Exercise: Lines below that hold the word "computer" must be copied in full.

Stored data
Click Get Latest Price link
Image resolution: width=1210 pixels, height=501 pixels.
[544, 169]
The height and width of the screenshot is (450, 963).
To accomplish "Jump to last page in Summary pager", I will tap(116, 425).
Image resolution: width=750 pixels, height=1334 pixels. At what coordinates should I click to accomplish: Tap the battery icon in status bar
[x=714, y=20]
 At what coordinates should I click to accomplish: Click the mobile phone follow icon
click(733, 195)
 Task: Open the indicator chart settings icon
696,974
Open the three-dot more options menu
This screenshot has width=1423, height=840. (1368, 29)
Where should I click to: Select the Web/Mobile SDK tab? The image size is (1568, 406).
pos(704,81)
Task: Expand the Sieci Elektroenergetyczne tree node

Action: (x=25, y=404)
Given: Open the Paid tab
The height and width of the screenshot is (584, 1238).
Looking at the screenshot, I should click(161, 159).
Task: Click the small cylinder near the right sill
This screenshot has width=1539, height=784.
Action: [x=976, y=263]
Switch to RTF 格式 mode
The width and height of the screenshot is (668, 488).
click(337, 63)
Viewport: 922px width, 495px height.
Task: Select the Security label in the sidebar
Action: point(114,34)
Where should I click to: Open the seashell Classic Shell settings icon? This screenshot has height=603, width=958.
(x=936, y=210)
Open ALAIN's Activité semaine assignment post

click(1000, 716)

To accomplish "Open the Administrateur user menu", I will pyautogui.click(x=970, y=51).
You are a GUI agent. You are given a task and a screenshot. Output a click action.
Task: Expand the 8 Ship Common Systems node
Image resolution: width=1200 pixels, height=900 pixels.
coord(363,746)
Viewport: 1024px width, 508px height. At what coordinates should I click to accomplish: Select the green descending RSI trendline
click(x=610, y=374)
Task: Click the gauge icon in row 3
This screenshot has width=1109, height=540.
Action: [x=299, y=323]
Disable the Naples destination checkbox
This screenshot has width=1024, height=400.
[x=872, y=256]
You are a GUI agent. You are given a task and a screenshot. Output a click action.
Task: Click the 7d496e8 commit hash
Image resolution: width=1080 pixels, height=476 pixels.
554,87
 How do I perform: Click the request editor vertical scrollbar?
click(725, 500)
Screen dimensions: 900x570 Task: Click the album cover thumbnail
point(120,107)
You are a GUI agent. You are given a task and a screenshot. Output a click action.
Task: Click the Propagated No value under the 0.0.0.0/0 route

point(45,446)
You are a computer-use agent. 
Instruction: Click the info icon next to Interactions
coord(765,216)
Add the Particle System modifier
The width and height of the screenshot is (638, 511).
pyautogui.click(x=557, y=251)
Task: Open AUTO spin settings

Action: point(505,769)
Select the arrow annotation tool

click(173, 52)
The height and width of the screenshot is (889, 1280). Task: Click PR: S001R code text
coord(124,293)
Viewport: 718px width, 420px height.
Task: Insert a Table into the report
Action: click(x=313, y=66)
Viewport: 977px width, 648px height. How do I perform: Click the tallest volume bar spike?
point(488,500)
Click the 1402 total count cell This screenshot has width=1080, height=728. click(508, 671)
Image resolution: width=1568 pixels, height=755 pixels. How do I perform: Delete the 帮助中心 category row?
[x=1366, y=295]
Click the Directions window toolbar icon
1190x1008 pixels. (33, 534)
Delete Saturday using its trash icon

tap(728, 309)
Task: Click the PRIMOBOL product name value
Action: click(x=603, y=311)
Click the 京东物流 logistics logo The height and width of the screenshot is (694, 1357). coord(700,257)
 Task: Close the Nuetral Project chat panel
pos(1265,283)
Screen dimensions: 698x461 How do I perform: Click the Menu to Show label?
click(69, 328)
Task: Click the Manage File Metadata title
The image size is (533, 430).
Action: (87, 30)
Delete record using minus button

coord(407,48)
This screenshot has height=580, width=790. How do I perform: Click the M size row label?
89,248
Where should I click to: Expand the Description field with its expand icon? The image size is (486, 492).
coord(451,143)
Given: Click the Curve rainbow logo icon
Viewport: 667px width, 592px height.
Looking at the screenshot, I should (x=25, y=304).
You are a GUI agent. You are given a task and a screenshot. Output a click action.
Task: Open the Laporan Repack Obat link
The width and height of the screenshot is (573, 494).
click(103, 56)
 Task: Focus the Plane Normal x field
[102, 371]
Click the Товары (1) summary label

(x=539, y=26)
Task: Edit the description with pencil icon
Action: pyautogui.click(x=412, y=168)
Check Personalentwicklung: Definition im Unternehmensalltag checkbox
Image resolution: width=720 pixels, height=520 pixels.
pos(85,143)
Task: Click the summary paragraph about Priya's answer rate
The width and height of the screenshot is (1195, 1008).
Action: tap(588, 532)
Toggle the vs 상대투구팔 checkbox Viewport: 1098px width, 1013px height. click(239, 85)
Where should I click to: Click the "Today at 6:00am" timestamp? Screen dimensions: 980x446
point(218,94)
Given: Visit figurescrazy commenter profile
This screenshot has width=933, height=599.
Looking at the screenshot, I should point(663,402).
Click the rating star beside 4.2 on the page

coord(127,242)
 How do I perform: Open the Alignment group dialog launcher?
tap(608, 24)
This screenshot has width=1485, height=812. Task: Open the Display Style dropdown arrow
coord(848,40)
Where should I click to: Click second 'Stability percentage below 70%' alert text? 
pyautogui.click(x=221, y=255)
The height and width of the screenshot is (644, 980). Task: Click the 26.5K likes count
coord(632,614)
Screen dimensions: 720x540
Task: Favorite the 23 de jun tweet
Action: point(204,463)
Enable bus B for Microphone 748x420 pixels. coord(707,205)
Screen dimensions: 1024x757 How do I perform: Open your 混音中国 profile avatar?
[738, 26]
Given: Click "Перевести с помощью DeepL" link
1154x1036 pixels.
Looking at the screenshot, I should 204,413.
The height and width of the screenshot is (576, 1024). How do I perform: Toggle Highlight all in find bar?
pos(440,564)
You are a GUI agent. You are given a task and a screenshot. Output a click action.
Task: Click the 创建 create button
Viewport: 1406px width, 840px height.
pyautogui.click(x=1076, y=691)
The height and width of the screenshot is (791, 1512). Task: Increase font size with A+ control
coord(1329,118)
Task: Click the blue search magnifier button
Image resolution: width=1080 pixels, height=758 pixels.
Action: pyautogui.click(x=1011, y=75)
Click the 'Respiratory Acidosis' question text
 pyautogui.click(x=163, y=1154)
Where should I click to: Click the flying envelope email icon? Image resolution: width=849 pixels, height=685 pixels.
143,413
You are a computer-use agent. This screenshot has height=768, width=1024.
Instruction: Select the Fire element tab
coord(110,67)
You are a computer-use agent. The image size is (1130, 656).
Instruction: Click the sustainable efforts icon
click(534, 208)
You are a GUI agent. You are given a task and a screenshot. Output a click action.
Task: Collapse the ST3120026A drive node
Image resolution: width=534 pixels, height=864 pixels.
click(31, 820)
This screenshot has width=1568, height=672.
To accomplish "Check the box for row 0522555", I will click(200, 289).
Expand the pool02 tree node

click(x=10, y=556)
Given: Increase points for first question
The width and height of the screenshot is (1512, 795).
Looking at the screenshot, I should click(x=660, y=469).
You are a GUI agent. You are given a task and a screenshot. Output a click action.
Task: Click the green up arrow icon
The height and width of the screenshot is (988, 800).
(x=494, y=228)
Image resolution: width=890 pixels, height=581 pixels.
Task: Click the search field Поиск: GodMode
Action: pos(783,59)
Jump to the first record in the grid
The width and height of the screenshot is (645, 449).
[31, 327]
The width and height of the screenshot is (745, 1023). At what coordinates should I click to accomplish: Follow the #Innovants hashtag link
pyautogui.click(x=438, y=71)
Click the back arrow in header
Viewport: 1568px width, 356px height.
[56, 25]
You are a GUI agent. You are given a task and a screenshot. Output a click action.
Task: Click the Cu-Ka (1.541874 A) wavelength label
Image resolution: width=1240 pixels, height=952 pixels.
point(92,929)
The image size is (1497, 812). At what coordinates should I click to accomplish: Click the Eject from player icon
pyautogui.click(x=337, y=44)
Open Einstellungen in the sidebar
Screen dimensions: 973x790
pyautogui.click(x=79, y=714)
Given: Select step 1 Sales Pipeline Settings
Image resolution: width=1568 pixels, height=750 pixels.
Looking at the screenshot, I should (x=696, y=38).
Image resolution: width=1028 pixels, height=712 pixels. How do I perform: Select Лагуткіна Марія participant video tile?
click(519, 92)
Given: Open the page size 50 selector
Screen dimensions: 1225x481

Answer for the task:
You are a computer-use agent. 
You are a computer-use agent. This screenshot has height=768, width=1024.
You are a computer-use agent. The image size is (1130, 656).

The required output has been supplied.